Sunday, December 24, 2006

Another Lamb of God

Back to my roots for the holidays in Guymon, Oklahoma, and it was Christmas Eve morning. While the rest of the family was at church, I was running a few errands and generally enjoying soaking up hometown ambience. As I pulled out of the McDonald’s parking lot with my reward of an eagerly-anticipated cup of coffee and headed back to "the ranch", I realized that I’d forgotten to get a card for my brother-in-law. Not 10 a.m. yet, and I was on my second trip to Wal-Mart in Guymon, America. I could only be grateful that in this buckle of the Bible Belt the throngs were still listening to their pastors read Luke, and I might be able to do another quick drive-by before it became completely covered in last-minute shoppers.

I scanned the picked-over remains of holiday greeting cards and tittered over the variety of evil greetings I could bestow on my beloved “brother” Mike. (OMG… Happy Redneck Hanukkah? I don’t think so….) My immersion subsided long enough to become aware of a small whitish figure next to me and to the possibility that I was smack in her way. As I apologized and moved aside, she said, no, I wasn’t in the way. “I’m looking for a card for my husband, but they don’t seem to have any.”

Enshrouded in a winter white down coat and sheerling-trimmed hat, she didn’t quite come up to my shoulder. Her face had both the lines and age of baked earth, and the concave cheeks and sibilant speech gave witness to the absence of even dentures. In guessing at her age, the possibility that she was born in a manger adjacent to Jesus’ was not unlikely.

Having already done my due diligence in memorizing the various categories such as they were, I pointed this ancient little lamb to the almost-obscured “Husband” area toward the top of the display. I wasn’t sure she could reach it, so I handed her one with hearts and reindeer and sweet connubial sentiments. As I was reaching for some others to give her a selection, she waved them away. “This is the one I want.”

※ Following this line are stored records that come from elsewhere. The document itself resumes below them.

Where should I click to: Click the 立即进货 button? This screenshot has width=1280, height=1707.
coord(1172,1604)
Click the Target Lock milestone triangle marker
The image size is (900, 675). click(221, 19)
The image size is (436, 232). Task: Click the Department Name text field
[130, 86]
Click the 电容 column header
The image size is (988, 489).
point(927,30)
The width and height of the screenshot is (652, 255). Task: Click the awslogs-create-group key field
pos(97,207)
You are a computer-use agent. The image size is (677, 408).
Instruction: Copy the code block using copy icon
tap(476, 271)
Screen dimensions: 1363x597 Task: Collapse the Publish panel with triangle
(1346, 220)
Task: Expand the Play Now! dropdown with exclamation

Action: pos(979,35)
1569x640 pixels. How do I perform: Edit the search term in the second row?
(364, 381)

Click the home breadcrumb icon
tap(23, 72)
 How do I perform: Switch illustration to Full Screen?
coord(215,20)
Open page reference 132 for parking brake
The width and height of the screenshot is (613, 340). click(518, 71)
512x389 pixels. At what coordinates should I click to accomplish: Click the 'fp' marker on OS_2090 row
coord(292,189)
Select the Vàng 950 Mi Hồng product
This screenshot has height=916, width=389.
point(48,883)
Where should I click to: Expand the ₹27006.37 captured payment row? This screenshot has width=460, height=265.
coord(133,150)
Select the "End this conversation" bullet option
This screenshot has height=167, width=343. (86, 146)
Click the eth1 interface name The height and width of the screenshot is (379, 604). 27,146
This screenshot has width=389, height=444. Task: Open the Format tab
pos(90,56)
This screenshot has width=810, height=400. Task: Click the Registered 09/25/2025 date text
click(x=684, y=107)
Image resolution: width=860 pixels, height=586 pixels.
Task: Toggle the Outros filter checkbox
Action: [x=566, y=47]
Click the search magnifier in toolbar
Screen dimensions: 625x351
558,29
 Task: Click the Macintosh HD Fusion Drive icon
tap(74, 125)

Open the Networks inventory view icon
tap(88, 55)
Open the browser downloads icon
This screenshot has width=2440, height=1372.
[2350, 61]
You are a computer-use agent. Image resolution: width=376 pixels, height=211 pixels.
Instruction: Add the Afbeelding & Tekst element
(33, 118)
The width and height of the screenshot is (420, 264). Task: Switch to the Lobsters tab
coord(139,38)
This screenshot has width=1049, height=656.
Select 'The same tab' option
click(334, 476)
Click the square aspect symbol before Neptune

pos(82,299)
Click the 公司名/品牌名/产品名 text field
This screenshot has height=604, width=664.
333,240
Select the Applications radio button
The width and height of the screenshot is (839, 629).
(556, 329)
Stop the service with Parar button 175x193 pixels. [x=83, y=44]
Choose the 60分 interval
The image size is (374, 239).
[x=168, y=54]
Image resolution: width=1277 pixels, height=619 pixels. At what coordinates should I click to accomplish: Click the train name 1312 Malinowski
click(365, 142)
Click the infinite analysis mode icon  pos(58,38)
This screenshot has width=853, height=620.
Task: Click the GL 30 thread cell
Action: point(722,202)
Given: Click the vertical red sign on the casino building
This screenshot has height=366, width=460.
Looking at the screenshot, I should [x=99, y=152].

Along with the card, she was holding an electric razor encased in the kind of plastic that will resist the best efforts of a blow torch. The Lamb turned toward me with the deepest eyes I’ve ever seen. “My husband’s in the hospital. He can’t talk. He had a stroke and is paralyzed from the face down, and they’ve had trouble finding a razor head that they could shave him with. I hope this one works. The kids are each going to call him in his hospital room. He can’t talk, but I can tell him what each one of them says.”

She had no tone of self-pity. I said something about the blessing of caring children and how much it would mean to him. She put her hand on my arm, and it stayed there in the sweetest of human gestures as she went on.

“We’ve been married for sixty-three years. If anyone who’s still together ever tells you they don’t have trouble, don’t believe’em.” We both laughed at that.

The Lamb and I hugged in the card section of Guymon America’s Wal-Mart, wishing each other Merry Christmas and the best of good tidings. I paid for my suitably loving/insulting card for Mike, then went out to my rental car where I oozed tears as if I’d just seen “It’s a Wonderful Life”. Maybe that’s the effect meeting a Christmas angel has. You never know where it might happen.